BRIEF:
Please copy out the entries below exactly, beginning with the line that contains "Given: Remove the" and ending with the line that contains "Given: Click the claude contributor avatar", and include nothing outside that span.

EXERCISE DATA:
┄┄┄┄┄┄

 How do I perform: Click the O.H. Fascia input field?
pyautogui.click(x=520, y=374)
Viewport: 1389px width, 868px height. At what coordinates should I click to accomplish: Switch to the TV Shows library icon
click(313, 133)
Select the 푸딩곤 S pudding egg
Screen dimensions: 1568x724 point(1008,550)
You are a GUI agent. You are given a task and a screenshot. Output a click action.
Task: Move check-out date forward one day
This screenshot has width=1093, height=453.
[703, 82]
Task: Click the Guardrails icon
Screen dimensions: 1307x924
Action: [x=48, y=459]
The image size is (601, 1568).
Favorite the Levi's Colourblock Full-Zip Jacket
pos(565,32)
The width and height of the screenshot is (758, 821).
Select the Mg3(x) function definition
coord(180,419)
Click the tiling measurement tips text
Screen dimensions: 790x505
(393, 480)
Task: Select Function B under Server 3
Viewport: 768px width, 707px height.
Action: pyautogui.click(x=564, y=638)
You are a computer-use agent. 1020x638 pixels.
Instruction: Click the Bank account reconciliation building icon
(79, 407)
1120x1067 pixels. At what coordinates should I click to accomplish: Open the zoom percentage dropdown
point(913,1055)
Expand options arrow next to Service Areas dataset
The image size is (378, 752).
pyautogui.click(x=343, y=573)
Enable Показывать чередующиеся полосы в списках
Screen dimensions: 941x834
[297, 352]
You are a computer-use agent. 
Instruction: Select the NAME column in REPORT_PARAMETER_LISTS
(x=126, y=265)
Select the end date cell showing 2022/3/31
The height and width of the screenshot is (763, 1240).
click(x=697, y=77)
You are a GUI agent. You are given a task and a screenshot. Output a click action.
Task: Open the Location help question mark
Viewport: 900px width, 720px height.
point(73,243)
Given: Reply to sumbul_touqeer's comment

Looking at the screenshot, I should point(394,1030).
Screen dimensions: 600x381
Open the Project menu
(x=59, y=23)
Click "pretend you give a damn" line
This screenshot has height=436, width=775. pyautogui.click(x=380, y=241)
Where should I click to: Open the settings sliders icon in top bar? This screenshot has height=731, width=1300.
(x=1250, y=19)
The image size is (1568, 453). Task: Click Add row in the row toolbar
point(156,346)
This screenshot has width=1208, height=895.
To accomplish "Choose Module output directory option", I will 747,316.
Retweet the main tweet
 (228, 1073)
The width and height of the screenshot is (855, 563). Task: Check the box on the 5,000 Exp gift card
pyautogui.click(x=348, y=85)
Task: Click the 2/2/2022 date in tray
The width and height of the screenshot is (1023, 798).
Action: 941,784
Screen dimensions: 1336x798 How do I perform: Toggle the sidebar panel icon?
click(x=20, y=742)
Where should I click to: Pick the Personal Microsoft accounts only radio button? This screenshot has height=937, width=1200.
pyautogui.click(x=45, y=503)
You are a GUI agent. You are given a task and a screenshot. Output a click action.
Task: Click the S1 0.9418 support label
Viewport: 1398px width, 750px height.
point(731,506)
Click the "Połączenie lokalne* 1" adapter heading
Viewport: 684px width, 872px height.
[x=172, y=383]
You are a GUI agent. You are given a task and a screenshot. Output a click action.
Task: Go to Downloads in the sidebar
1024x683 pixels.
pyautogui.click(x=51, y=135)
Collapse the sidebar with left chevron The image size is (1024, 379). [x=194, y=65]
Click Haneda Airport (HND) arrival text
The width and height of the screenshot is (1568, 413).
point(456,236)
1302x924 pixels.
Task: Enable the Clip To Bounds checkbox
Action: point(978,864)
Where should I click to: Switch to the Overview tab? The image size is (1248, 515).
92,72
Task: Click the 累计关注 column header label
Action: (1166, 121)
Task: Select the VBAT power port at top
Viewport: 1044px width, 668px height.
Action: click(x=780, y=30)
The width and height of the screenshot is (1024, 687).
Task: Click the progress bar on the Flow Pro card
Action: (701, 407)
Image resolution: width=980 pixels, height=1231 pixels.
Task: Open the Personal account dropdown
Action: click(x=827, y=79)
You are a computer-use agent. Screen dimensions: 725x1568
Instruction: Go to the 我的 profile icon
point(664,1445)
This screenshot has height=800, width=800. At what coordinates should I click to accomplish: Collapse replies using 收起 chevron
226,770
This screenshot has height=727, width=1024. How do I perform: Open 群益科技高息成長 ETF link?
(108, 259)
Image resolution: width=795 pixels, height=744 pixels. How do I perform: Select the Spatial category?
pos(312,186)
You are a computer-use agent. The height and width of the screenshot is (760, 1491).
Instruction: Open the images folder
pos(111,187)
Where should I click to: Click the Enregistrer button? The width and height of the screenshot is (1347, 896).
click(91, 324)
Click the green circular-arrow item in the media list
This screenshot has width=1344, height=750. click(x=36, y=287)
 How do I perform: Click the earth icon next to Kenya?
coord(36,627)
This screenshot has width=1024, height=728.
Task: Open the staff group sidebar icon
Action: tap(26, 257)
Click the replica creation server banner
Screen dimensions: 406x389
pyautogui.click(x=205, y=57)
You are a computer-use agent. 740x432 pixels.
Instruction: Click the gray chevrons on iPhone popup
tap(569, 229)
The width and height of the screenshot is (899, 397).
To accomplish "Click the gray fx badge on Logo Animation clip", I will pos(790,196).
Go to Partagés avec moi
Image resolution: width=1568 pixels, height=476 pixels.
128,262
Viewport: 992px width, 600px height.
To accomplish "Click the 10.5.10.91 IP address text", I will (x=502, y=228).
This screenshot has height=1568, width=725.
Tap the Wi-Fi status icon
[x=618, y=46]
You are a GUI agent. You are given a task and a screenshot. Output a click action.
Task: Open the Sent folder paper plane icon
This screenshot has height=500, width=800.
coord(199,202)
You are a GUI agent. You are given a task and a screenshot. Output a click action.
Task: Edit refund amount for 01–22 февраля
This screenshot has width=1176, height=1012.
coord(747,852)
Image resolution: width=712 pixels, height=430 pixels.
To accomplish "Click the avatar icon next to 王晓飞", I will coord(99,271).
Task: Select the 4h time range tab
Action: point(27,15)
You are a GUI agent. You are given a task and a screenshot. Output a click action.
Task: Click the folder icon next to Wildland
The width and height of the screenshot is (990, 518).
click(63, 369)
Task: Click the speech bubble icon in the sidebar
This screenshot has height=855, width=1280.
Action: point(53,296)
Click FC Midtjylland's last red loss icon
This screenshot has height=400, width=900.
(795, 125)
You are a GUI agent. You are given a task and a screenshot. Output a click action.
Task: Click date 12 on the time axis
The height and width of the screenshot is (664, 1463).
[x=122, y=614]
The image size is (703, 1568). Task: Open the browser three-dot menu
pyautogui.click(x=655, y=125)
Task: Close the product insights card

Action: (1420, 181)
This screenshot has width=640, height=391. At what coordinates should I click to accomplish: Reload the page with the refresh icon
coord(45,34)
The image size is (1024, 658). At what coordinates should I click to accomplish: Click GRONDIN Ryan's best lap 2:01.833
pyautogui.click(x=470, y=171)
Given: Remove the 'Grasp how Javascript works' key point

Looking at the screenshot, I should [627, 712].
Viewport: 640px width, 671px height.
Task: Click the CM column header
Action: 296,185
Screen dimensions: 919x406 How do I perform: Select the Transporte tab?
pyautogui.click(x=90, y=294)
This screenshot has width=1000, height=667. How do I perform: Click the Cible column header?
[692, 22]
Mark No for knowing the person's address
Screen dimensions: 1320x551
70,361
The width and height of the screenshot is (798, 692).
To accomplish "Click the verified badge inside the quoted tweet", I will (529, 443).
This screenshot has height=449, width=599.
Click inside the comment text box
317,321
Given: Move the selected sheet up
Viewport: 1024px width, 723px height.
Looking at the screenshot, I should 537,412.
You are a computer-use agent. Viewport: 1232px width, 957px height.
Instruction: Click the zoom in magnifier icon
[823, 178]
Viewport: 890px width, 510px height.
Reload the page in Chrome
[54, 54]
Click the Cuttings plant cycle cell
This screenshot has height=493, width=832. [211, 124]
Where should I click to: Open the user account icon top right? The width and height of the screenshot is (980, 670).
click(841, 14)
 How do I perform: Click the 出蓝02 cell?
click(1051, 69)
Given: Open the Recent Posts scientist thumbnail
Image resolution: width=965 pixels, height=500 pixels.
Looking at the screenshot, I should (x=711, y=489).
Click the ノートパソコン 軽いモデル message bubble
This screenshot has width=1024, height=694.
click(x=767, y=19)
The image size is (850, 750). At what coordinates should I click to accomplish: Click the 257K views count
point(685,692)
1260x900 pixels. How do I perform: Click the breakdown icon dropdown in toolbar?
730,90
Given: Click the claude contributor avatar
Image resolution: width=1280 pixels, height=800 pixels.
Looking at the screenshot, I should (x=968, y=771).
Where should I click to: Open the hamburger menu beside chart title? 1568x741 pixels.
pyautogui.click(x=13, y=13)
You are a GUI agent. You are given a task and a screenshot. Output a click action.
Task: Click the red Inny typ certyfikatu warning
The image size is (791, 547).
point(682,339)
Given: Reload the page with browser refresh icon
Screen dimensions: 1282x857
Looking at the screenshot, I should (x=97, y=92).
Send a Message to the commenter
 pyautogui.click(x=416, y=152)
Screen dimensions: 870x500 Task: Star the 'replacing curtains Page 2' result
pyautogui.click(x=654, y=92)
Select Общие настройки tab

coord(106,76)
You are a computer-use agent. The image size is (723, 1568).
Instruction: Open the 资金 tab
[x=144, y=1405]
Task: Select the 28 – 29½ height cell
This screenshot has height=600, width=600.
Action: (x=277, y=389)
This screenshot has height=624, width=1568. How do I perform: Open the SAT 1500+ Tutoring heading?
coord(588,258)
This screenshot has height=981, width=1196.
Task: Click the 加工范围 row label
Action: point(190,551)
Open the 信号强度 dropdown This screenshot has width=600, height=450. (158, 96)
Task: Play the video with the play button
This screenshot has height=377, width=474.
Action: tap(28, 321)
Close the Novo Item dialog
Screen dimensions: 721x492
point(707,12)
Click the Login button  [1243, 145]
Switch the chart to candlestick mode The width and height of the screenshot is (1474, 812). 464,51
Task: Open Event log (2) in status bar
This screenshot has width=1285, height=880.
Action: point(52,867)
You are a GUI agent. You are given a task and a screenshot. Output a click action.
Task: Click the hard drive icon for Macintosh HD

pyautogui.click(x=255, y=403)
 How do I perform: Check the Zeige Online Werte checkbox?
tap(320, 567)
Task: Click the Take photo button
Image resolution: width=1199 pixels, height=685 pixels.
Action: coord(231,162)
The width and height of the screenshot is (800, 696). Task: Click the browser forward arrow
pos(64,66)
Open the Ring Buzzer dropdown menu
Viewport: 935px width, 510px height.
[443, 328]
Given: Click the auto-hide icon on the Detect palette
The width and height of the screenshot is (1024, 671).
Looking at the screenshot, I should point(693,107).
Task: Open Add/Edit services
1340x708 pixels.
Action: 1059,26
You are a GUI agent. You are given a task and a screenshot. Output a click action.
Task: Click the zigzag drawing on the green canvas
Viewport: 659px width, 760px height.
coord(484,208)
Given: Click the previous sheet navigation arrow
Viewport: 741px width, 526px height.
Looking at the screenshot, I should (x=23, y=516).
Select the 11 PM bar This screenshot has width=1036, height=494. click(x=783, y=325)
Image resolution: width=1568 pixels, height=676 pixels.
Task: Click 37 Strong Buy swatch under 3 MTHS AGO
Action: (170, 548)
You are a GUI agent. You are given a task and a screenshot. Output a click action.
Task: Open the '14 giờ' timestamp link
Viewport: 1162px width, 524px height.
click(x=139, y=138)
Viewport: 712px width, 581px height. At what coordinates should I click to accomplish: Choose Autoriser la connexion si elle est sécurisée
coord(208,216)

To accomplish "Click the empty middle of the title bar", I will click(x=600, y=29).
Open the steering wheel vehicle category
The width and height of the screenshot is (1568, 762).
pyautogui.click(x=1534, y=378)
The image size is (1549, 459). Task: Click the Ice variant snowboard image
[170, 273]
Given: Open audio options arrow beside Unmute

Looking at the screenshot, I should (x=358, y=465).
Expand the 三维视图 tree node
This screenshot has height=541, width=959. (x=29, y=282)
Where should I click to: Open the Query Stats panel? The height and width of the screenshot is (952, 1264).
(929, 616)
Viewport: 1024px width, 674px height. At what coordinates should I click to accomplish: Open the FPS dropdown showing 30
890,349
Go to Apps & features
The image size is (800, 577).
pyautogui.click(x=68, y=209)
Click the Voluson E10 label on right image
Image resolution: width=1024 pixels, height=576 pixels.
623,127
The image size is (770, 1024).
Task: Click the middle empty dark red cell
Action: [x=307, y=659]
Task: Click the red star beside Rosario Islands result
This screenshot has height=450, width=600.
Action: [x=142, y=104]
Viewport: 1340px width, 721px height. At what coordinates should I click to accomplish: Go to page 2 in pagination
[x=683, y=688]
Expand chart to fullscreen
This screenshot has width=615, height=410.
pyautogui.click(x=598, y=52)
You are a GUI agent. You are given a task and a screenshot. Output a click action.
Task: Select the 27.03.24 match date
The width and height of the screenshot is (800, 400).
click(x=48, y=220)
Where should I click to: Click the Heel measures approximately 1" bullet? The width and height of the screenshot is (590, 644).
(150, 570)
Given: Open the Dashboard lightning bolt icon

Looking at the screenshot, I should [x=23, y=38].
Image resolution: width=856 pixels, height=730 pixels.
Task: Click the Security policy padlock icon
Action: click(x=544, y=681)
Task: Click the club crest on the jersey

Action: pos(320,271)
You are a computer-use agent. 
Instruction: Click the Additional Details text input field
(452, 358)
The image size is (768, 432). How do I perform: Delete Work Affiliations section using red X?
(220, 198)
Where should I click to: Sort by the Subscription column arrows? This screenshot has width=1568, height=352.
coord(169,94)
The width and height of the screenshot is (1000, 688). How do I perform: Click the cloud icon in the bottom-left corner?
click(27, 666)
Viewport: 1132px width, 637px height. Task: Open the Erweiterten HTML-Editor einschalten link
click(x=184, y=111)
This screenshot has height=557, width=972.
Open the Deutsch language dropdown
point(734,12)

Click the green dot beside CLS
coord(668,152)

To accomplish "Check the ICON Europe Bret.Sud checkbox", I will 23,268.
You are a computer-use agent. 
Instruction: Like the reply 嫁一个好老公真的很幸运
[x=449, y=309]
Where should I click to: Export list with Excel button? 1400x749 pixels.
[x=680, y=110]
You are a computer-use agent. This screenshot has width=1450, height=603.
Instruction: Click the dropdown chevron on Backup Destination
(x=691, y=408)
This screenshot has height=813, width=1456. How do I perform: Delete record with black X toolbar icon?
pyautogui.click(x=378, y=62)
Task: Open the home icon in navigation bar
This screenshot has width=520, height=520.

┄┄┄┄┄┄

RESULT:
Given: Remove the 'Grasp how Javascript works' key point

Looking at the screenshot, I should [627, 712].
Viewport: 640px width, 671px height.
Task: Click the CM column header
Action: 296,185
Screen dimensions: 919x406 How do I perform: Select the Transporte tab?
pyautogui.click(x=90, y=294)
This screenshot has width=1000, height=667. How do I perform: Click the Cible column header?
[692, 22]
Mark No for knowing the person's address
Screen dimensions: 1320x551
70,361
The width and height of the screenshot is (798, 692).
To accomplish "Click the verified badge inside the quoted tweet", I will (529, 443).
This screenshot has height=449, width=599.
Click inside the comment text box
317,321
Given: Move the selected sheet up
Viewport: 1024px width, 723px height.
Looking at the screenshot, I should 537,412.
You are a computer-use agent. Viewport: 1232px width, 957px height.
Instruction: Click the zoom in magnifier icon
[823, 178]
Viewport: 890px width, 510px height.
Reload the page in Chrome
[54, 54]
Click the Cuttings plant cycle cell
This screenshot has height=493, width=832. [211, 124]
Where should I click to: Open the user account icon top right? The width and height of the screenshot is (980, 670).
click(841, 14)
 How do I perform: Click the 出蓝02 cell?
click(1051, 69)
Given: Open the Recent Posts scientist thumbnail
Image resolution: width=965 pixels, height=500 pixels.
Looking at the screenshot, I should (x=711, y=489).
Click the ノートパソコン 軽いモデル message bubble
This screenshot has width=1024, height=694.
click(x=767, y=19)
The image size is (850, 750). At what coordinates should I click to accomplish: Click the 257K views count
point(685,692)
1260x900 pixels. How do I perform: Click the breakdown icon dropdown in toolbar?
730,90
Given: Click the claude contributor avatar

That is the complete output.